● **Problem details**
Rewrite everything from the start of the items down to the line containing "pos(751,186)", changing "Screen dimensions" to "Display size" and leaving all else as it stands. Return only those lines.
* BEGIN Supplied data *
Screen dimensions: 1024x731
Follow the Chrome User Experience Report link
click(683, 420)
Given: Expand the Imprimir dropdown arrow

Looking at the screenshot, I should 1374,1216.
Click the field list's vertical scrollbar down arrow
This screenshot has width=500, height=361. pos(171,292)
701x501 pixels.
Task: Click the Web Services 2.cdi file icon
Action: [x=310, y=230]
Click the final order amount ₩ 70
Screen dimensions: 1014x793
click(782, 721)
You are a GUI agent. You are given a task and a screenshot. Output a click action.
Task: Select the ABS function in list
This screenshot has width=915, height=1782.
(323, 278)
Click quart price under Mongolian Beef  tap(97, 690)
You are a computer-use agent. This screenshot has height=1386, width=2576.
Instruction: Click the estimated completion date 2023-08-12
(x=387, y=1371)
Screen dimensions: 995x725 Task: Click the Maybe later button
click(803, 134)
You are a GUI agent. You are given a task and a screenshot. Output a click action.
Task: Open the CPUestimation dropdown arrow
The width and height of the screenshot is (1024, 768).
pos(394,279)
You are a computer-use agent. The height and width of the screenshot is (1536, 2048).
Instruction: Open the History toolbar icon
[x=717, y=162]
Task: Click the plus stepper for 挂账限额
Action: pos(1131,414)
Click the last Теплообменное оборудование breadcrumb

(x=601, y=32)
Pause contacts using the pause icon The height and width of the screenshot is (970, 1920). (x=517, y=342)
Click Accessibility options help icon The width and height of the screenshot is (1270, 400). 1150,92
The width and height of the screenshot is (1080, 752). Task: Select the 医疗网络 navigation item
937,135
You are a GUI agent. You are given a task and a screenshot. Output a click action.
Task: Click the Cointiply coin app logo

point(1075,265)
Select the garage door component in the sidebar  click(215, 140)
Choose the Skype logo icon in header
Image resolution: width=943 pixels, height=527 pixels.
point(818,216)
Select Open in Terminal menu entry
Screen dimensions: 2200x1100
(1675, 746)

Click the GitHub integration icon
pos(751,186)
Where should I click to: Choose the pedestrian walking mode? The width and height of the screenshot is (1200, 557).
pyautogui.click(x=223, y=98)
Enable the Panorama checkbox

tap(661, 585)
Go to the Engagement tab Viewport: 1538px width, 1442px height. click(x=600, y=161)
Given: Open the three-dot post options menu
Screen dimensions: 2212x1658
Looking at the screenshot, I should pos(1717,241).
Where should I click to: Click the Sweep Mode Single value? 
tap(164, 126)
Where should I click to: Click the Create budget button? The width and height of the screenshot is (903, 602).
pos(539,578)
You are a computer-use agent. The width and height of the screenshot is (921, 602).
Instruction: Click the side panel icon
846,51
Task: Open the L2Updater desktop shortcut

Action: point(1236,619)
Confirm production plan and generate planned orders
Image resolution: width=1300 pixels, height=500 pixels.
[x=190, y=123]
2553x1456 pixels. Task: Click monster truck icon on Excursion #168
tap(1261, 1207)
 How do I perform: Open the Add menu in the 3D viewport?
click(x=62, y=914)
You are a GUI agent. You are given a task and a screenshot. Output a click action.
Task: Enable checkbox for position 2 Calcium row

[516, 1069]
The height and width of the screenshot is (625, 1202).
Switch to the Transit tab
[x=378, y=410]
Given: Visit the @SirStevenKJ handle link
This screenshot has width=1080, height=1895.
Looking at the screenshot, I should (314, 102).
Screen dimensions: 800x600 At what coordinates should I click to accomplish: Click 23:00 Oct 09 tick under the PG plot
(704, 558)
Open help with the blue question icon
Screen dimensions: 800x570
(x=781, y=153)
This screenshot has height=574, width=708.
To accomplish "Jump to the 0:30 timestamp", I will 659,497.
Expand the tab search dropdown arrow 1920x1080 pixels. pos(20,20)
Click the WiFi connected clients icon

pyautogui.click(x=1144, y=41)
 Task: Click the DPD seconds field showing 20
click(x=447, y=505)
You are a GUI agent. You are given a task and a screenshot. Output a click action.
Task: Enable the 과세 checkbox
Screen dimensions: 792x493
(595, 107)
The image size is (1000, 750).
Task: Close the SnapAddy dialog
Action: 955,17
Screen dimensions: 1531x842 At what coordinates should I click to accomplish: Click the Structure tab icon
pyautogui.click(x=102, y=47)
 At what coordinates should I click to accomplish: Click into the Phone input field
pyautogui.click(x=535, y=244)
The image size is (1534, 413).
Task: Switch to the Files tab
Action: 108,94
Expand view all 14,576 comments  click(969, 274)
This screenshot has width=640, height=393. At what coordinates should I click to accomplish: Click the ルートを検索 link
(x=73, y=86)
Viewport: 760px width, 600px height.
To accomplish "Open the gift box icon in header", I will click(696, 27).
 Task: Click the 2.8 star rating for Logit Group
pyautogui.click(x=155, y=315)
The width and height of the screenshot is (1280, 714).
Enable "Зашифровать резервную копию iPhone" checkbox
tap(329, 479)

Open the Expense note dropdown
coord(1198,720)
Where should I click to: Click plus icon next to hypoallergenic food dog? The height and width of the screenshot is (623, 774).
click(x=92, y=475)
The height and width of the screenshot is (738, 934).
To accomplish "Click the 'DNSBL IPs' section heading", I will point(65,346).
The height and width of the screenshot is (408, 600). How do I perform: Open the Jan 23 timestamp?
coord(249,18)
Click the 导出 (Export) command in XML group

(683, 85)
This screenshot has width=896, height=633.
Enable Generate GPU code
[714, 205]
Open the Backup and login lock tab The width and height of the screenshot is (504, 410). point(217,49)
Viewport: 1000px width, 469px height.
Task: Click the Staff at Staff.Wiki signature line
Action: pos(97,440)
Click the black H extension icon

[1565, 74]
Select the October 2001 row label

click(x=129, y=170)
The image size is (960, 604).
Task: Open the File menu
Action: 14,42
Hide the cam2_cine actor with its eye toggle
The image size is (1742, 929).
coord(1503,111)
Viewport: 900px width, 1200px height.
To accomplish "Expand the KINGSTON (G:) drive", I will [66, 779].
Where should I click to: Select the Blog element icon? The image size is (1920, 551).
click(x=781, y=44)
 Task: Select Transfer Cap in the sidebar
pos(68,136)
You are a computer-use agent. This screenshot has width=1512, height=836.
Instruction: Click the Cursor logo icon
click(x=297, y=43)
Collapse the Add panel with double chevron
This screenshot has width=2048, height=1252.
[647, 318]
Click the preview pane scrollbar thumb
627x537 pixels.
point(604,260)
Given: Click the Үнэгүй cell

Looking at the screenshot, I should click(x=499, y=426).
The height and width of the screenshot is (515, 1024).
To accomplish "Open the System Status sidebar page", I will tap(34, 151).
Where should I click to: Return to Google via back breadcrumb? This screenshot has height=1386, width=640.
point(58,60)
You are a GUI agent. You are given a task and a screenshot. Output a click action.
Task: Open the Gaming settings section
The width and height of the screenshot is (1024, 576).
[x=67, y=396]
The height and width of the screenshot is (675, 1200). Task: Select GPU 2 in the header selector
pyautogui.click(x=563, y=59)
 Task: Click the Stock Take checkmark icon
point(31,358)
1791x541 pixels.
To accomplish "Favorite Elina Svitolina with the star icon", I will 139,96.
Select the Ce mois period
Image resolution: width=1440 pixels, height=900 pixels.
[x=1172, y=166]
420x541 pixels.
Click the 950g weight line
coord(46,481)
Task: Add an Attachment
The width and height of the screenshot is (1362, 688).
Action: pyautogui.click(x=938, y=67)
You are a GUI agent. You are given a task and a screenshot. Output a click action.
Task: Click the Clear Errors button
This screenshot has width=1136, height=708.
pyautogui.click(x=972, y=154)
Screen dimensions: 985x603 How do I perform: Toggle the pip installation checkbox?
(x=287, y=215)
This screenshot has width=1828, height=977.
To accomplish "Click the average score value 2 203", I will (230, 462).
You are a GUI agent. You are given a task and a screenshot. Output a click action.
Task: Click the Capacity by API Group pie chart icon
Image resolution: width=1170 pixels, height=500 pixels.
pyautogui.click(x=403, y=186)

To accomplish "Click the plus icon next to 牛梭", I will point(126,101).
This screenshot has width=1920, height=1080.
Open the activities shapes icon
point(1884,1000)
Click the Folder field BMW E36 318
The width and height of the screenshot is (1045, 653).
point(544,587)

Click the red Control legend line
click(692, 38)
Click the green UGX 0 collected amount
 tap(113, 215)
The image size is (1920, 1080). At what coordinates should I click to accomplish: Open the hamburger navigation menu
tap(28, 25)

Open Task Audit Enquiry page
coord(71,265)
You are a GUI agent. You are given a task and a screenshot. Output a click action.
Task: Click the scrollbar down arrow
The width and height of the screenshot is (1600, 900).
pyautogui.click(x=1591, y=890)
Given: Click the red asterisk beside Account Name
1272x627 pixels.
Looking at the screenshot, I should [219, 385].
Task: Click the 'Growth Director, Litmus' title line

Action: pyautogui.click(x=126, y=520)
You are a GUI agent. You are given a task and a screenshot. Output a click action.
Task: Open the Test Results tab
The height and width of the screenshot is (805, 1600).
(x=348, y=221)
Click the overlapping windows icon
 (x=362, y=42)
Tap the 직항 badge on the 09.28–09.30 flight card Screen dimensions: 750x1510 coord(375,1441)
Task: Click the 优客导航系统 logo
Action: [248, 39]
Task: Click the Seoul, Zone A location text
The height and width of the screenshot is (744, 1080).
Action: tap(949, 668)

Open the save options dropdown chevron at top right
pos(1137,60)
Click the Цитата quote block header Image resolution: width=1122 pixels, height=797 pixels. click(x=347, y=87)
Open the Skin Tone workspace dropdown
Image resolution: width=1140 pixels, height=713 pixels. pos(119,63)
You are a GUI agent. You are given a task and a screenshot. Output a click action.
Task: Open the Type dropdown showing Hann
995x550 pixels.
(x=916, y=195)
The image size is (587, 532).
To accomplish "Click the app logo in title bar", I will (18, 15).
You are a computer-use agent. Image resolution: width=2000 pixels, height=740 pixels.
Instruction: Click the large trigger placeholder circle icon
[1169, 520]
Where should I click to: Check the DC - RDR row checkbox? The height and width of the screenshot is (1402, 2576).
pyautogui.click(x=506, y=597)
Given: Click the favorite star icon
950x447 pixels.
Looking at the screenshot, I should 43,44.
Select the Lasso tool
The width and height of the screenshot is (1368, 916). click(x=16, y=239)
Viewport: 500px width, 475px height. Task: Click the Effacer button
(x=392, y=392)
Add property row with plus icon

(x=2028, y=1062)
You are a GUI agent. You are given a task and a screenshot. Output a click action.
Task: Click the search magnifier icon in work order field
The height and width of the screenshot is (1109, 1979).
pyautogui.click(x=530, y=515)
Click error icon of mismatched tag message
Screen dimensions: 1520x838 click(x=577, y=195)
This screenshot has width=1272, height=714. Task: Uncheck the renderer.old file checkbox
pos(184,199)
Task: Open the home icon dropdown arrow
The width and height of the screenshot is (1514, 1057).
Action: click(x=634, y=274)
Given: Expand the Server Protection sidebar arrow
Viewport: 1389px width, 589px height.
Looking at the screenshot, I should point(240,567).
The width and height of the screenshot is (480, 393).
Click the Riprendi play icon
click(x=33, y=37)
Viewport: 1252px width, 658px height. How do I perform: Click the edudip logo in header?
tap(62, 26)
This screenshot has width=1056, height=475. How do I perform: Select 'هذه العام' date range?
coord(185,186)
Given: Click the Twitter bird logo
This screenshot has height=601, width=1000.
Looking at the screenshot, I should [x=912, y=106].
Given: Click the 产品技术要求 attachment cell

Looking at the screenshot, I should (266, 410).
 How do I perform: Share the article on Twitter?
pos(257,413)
* END Supplied data *
● **Written solution**
Display size: 1024x731
Follow the Chrome User Experience Report link
click(683, 420)
Given: Expand the Imprimir dropdown arrow

Looking at the screenshot, I should 1374,1216.
Click the field list's vertical scrollbar down arrow
This screenshot has width=500, height=361. pos(171,292)
701x501 pixels.
Task: Click the Web Services 2.cdi file icon
Action: [x=310, y=230]
Click the final order amount ₩ 70
Display size: 1014x793
click(782, 721)
You are a GUI agent. You are given a task and a screenshot. Output a click action.
Task: Select the ABS function in list
This screenshot has width=915, height=1782.
(323, 278)
Click quart price under Mongolian Beef  tap(97, 690)
You are a computer-use agent. This screenshot has height=1386, width=2576.
Instruction: Click the estimated completion date 2023-08-12
(x=387, y=1371)
Display size: 995x725 Task: Click the Maybe later button
click(803, 134)
You are a GUI agent. You are given a task and a screenshot. Output a click action.
Task: Open the CPUestimation dropdown arrow
The width and height of the screenshot is (1024, 768).
pos(394,279)
You are a computer-use agent. The height and width of the screenshot is (1536, 2048).
Instruction: Open the History toolbar icon
[x=717, y=162]
Task: Click the plus stepper for 挂账限额
Action: pos(1131,414)
Click the last Теплообменное оборудование breadcrumb

(x=601, y=32)
Pause contacts using the pause icon The height and width of the screenshot is (970, 1920). (x=517, y=342)
Click Accessibility options help icon The width and height of the screenshot is (1270, 400). 1150,92
The width and height of the screenshot is (1080, 752). Task: Select the 医疗网络 navigation item
937,135
You are a GUI agent. You are given a task and a screenshot. Output a click action.
Task: Click the Cointiply coin app logo

point(1075,265)
Select the garage door component in the sidebar  click(215, 140)
Choose the Skype logo icon in header
Image resolution: width=943 pixels, height=527 pixels.
point(818,216)
Select Open in Terminal menu entry
Display size: 2200x1100
(1675, 746)

Click the GitHub integration icon
pos(751,186)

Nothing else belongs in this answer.